Find $V(x)$ if $V(x)$ is the volume of water of depth $x$ contained in a conical tank with vertice downwards. The tank is $8$ meters high and its diameter in the highest part is $6$ meters.
Answer:
$V(x)=3\pi\dfrac{x^3}{64}$.
I think that a sketch of the situation is:
I tried to use the formula of the conical volume: $V=\dfrac{\pi r^2h}{3}$, where $r=\dfrac62=3$ and $h=8$, but then $V=\dfrac{\pi3^28}3=24\pi$, which 1) does not depend on the depth and 2) does not have the same coefficients of the answer.
What am I doing wrong?
Thanks!
Your issue is that you found the volume of the whole conical tank, not the water.
Imagine taking a vertical cross-section of the tank:
The volume of the water is given by
$$V = \frac 1 3 \pi r^2 x$$
What is $r$? It can be shown that the triangle formed by the water is similar in the geometric sense to the entire triangle.
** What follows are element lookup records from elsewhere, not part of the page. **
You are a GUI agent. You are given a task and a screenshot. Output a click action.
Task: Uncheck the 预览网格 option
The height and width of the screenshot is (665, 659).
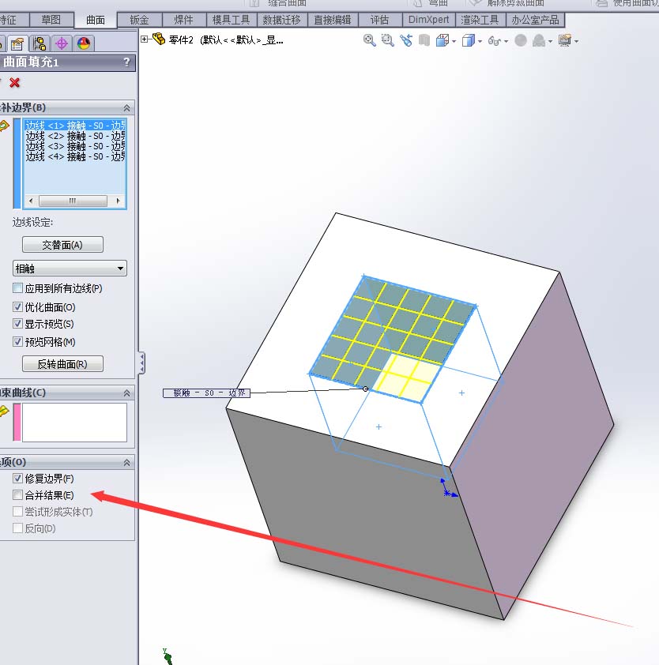[x=19, y=342]
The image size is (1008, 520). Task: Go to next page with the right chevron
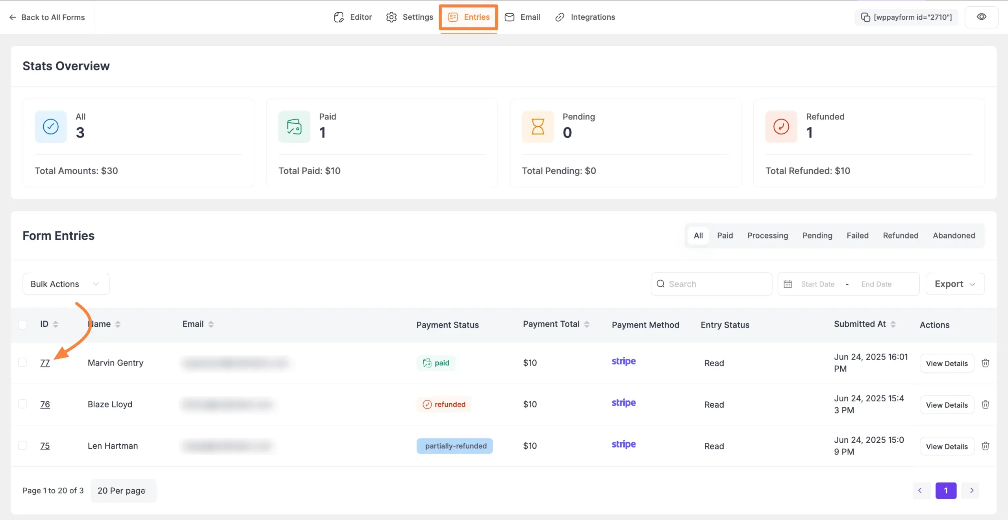(x=971, y=490)
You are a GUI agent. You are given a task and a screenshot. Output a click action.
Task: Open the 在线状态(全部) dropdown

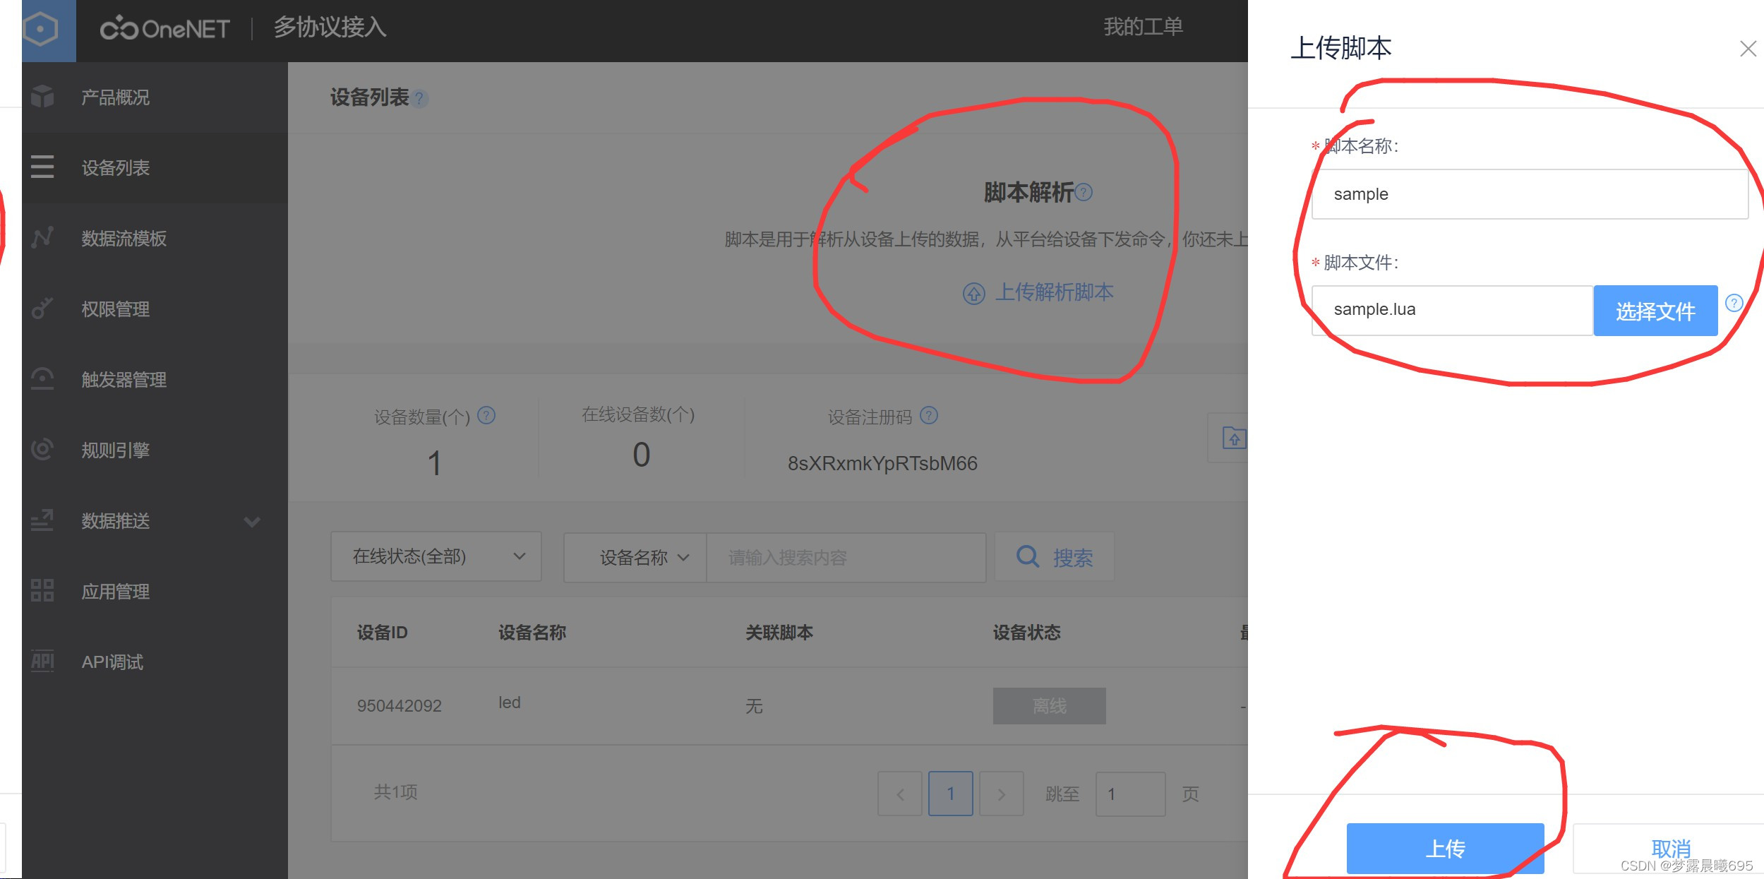(x=436, y=557)
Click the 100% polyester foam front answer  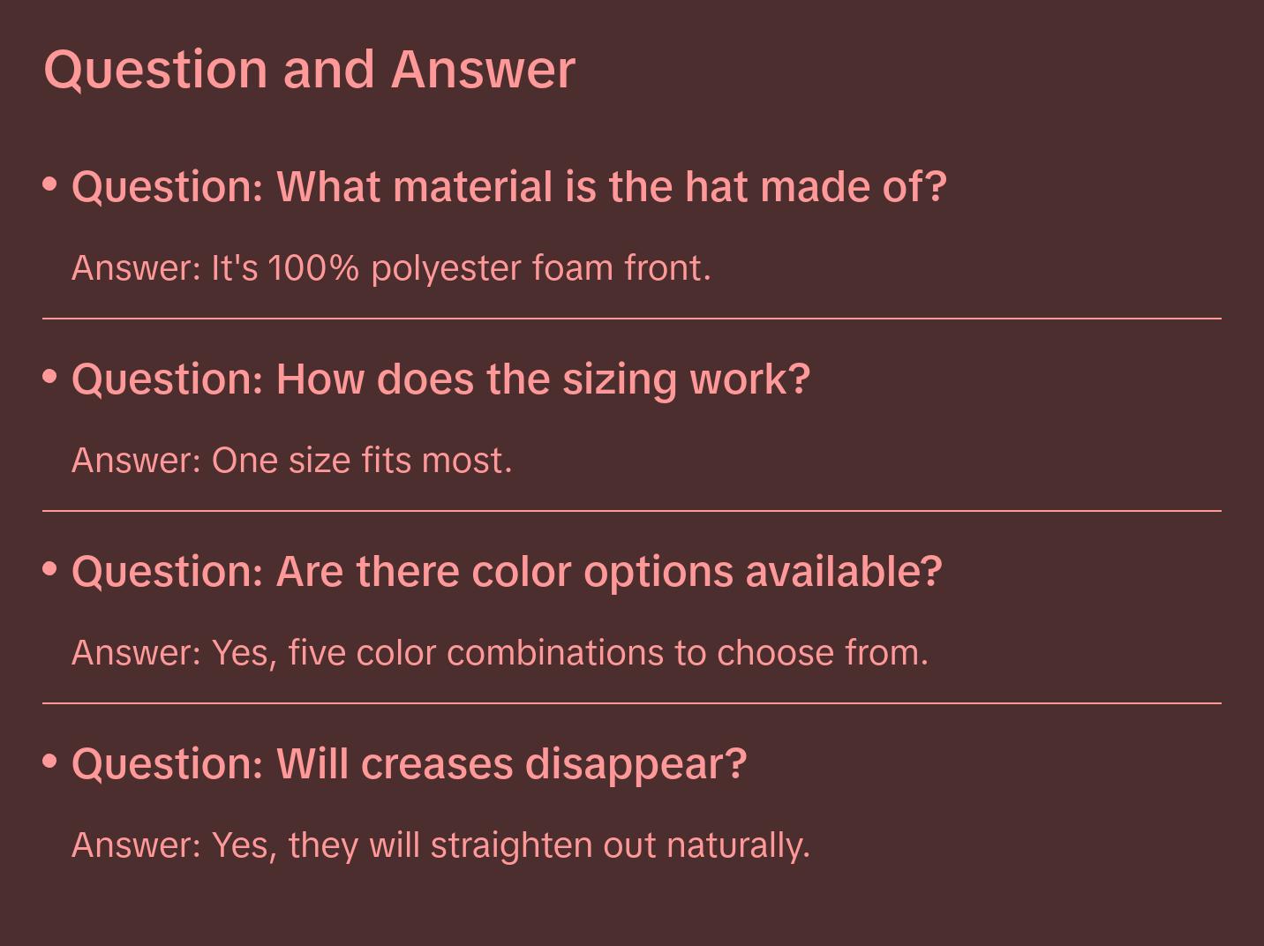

Then we can set up a proportion:
$$\frac{\text{radius of the tank}}{\text{height of the tank}} = \frac{\text{radius of the water}}{\text{height of the water}} \implies \frac{3}{8} = \frac r x \implies r = \frac 3 8 x$$
Thus,
$$V = \frac 1 3 \pi \left( \frac 3 8 x \right)^2 x = \frac 1 3 \cdot \pi \cdot \frac{9}{64} \cdot x^2 \cdot x = \frac{3\pi}{64}x^3$$
matching the answer.